Hava güneşli, fakat yağmur sanki gökyüzüne pamuk ipliğiyle bağlanmış. Her an düşmeye hazır. Bunu hissediyorsunuz. Yağmur, yağmak için, baktı hiç fırsat yok; o zaman adeta güneş ışınlarıyla geliyor, yüzünüze o tatlı serinliği, burnunuza o tarif edilmez kokusunu bırakıp gidiyor.

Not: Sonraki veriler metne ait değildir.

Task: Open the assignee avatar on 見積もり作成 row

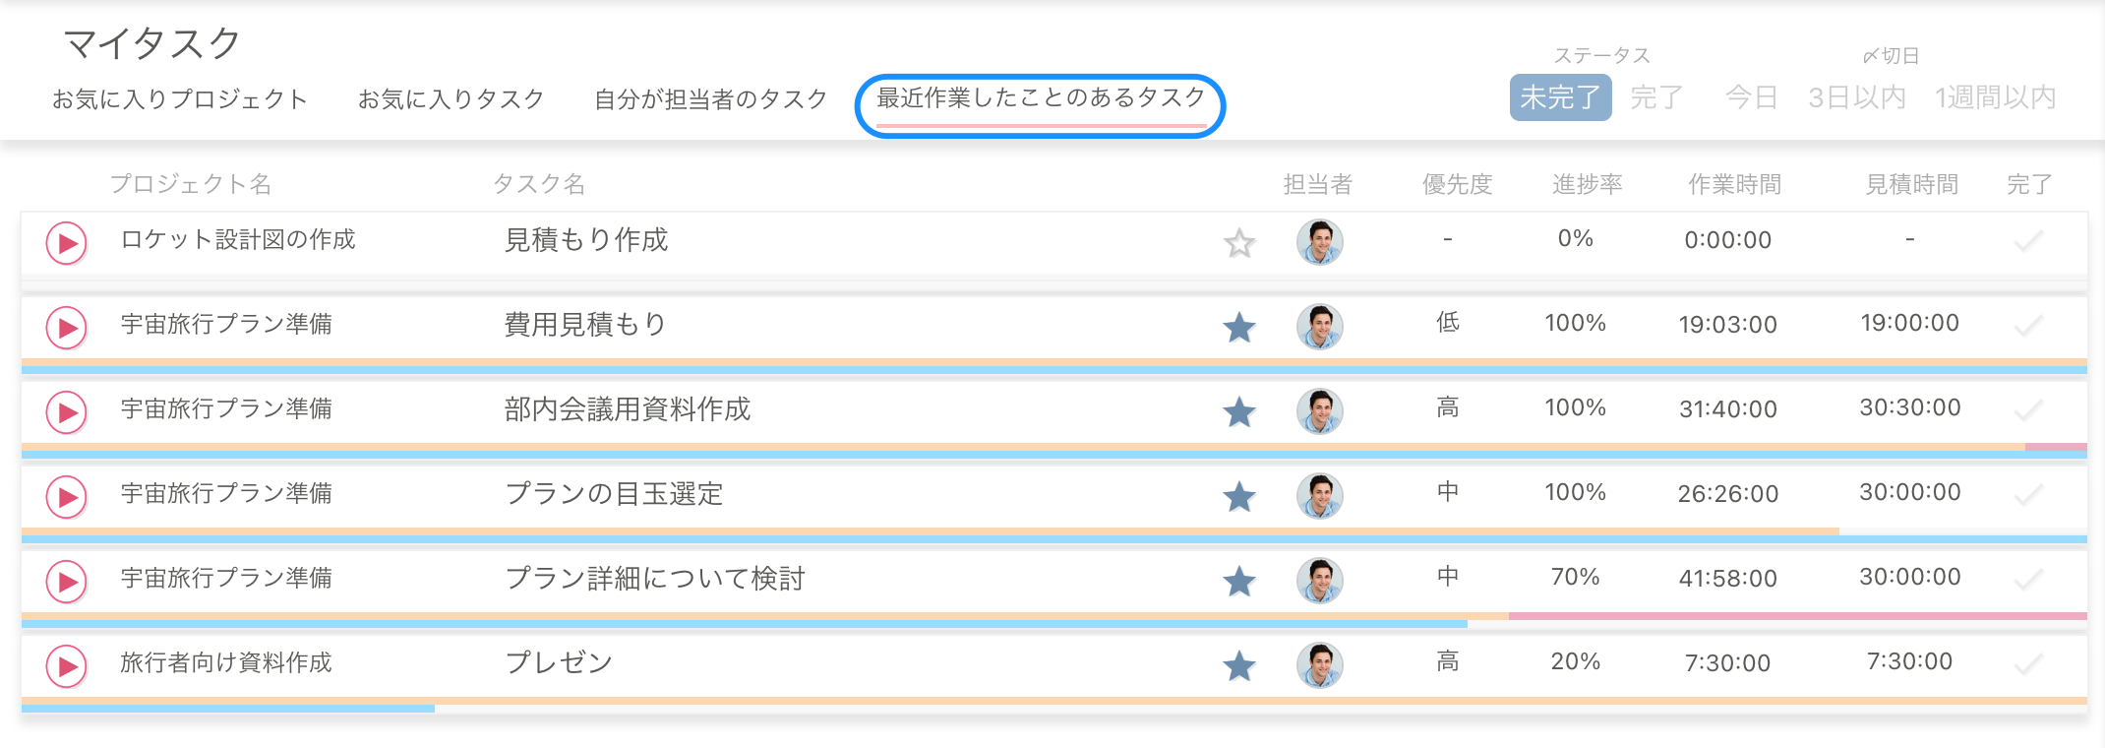Action: tap(1320, 241)
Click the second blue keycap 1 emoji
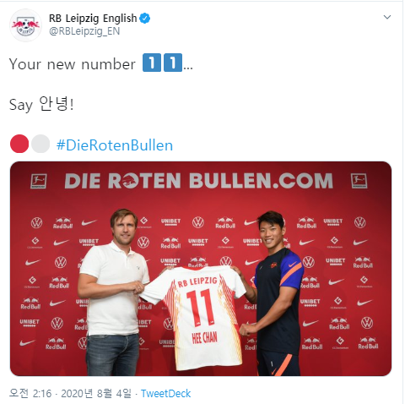Image resolution: width=405 pixels, height=404 pixels. point(173,63)
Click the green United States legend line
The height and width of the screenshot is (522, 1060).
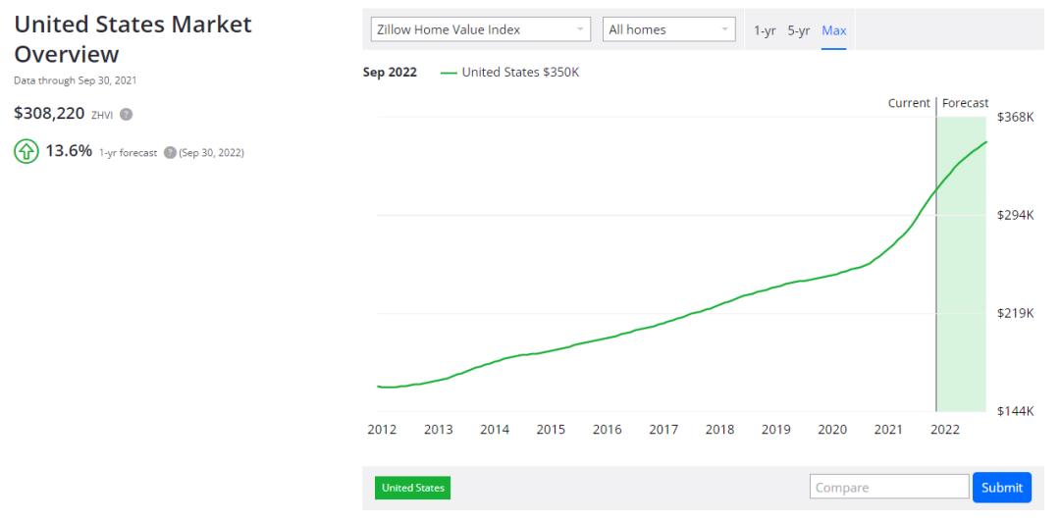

Yenice Irmağı dağlarda çağlar, ama Yenice'den geçerken biraz olsun sakinleşmek zorundadır. Hiç, Yenice'lileri selamlamadan geçmek olur mu? Katar katar trenler de, sırf bu insanları selamlayabilmek için, nice zahmetlere katlanıp oralara kadar gelmiyor mu? Sakinleşmek zorundadır, dedik amma; eh, bir deli tay ne kadar sakinleşirse, o kadar. Yine deli-dolu, yine bulanık akıyor. Başı dumanlı yerlerden geldiği belli. Her geçtiği yerden bir hatıra, bir yadigar almasa olmaz sanki. O zaman ne kadar parlak, ne kadar berrak olurdu, değil mi? Belki o zaman, Karacakaya'dan bir hatıra olarak Yenice Irmağı'na karışan genç kızlarırnız, güzelliklerini su yüzünde farkeder de, bu dünyanın her şeye rağmen yaşanmaya değdiğini anlarlardı. Ama ne yazık ki, Yenice Irmağı bunu istemi-yormuşçasına bulanık ve deli-dolu...

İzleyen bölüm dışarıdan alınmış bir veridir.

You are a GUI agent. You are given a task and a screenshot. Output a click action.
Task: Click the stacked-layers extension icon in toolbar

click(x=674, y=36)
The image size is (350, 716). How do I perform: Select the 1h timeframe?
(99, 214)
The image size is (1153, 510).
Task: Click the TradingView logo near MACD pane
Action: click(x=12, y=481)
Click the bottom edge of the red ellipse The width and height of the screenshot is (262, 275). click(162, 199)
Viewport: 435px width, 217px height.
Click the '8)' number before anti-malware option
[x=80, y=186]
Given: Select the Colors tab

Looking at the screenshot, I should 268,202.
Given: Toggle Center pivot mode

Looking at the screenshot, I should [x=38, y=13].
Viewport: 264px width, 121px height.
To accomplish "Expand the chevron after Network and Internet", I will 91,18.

Dizlerinize kadar buluta gömülmek isityorsanız, Yenice dağlarına çıkın. Alın elinize bir yelpaze, bulutları yön verin. Ve, pırıl pırıl bir gökyüzünü seyrederken, yağmur ayaklarımıza yağsın. Alabalık son nefesini sizin ellerimizde versin. İşte, bir tavşan, bir geyik... Göz-gez-arpacık, fakat geç kaldınız. Onların, öyle her gürültüye pabuç bırakmadıkların, herhalde en iyi Yenice'liler bilir. Bilirler ya, yine de bazılarının evlerinin duvarında, bilmem ne zamandan kalma boynuzlar görürsünüz. Hâlâ, bir gece gelip kendisini dağlara kaçıracak yavuklusunu bekler gibidir; hâlâ "Ah! Bana bu yapılır mı?" der gibidir. Öylesine heybetli, öylesine canlı ve alımlı. Belki de, o yağmurlar bunların gözyaşıdır. Yoksa, bir ahunun gözünden akmadıkça, yağmurla pişip, bu yağmurla yenen kuzudadır.
"Bülbül, bülbül" derler ya, aslında pek gören yoktur. Belki Yenice'de de göremezsiniz, ama duyabilirsiniz, dinleyebilirsiniz; "Bülbül, ağaran fecre kadar ağlarmış" diyen şaire hak verirsiniz. Bir şairle aynı duyguları taşımak ne demekmiş, bunu anlarsınız. Eğer şairseniz mesel yok; ya değilseniz? İşte o zaman, şair oldunuz gitti demektir.